And guess what? I love it! I feel lighter, and it’s much less hassle. It’s quite liberating, letting go of something that you thought defined the way you look. I call this style ‘mum hair’, but actually it feels quite glam. DH, who has always loved my long hair, says I look classier (I’m now assuming he thought I looked like a straggle-barnetted crack whore before the Chemo Cut, rather than a flame-haired Pre-Raphaelite temptress…). Even better, DH had rung in advance and ‘had a word’ and they gave me a free manicure afterwards as a little treat.
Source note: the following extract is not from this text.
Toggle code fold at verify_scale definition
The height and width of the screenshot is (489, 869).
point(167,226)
I’ve got another photo too – my old school chum Fi sent me a box of cupcakes from Rebecca’s Cupcakes with my mantra on today. Such a lovely, thoughtful surprise that made me laugh out loud, thank you my gorgeous friend!
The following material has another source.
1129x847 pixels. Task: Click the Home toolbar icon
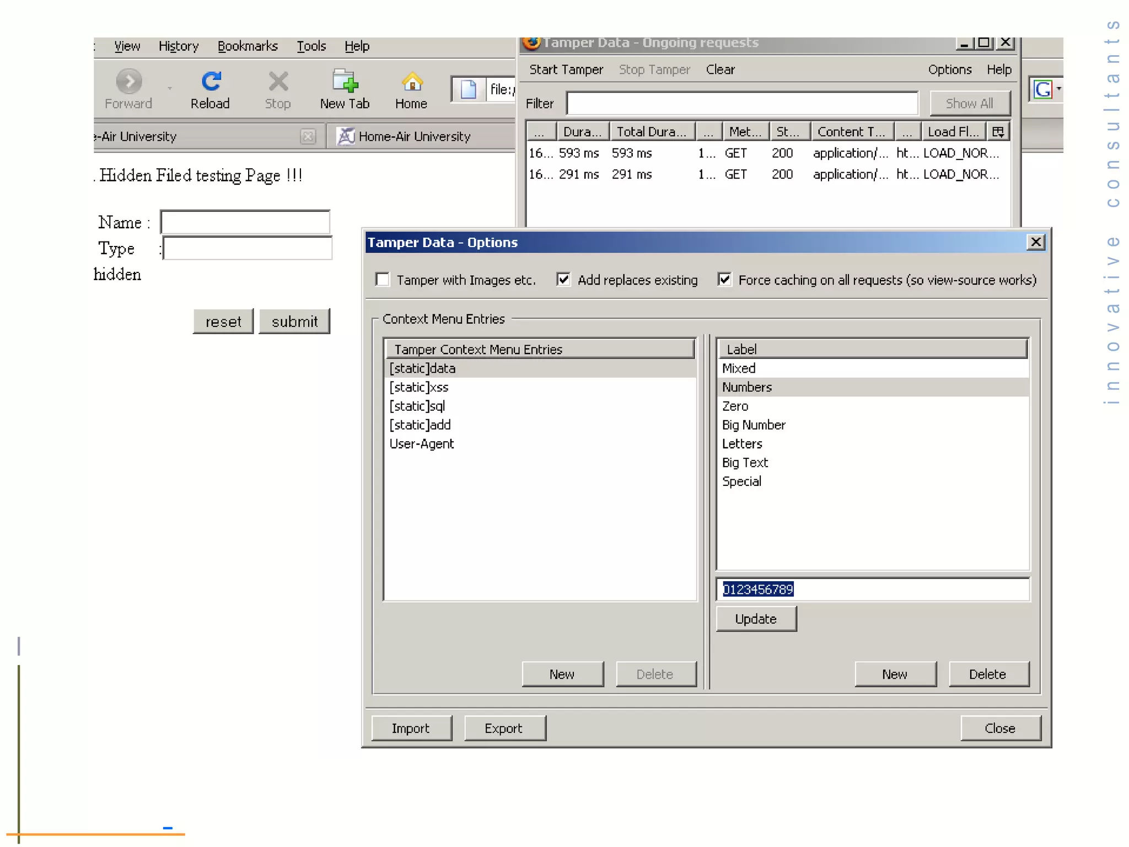(x=412, y=82)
So we are all set for tomorrow now. Had a great meeting with my research nurse Celia this morning, who is fast tracking me through all the last-minute tedium and will be joining us tomorrow. It’s a long day – 8am to 6pm – on the ward, cos they have to put four different drugs in, one after the other, with observation periods in between. I’ve seen the ward and there are a lot of comfy chairs next to drip stands, with a telly, so I should be fine having a little natter with the other ‘cancer victims’ (ahem!).
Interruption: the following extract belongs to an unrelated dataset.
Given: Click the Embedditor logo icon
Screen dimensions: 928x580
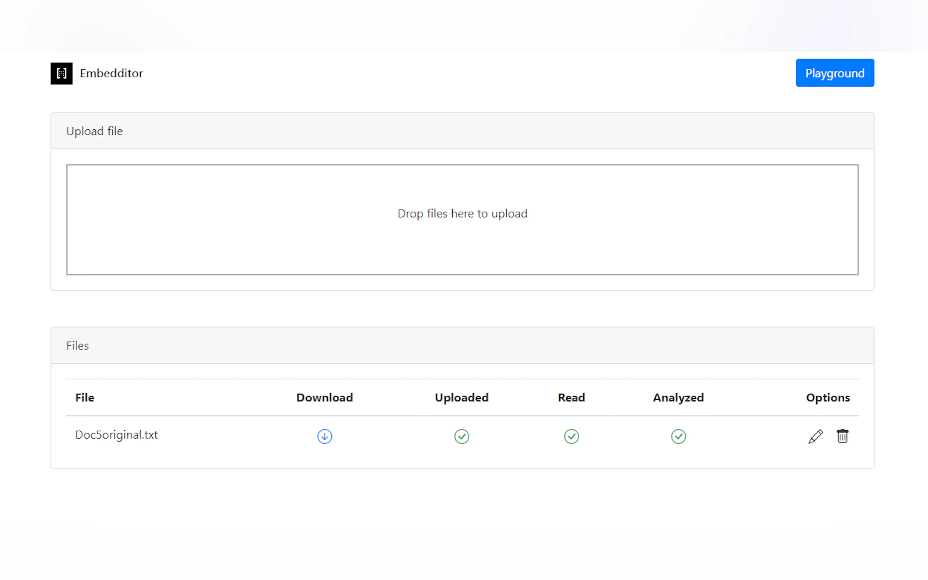Looking at the screenshot, I should [x=61, y=73].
And there’s more good news: all my scans are back and they are all clear, so we know for sure the caaancer hasn’t spread anywhere else, which I was a teeny bit anxious about for some reason.
DH is on nursery and school drop off duty with the kiddies’ dziadziu (Polish grandpa) tomorrow, bless him, and he’s also booked the last two tickets for the new Harry Potter movie this Saturday night while the smalls go back to Salisbury with my mummy and daddy for a weekend minibreak.
Yet another blessing today: a lovely friend came over and did a hypnotherapy session with me so from the start of the treatment I can imagine the chemotherapy as a beam of healing light that simply melts the tumours away like wax or molten metal so they evaporate. Much more useful than thinking of the treatment itself as invasive or scary. Thank you L!
Anyway, wish me luck! Big hugs and kisses and very grateful thanks for all your love and support to all my lovely friends and family. The horses are champing at the bit, and we’re off on the second stage of this awfully big adventure. You’ll probably hear the strains of me shouting ‘fuuuuuuck caaaaaancerrrrr’ as the carriage shoots off.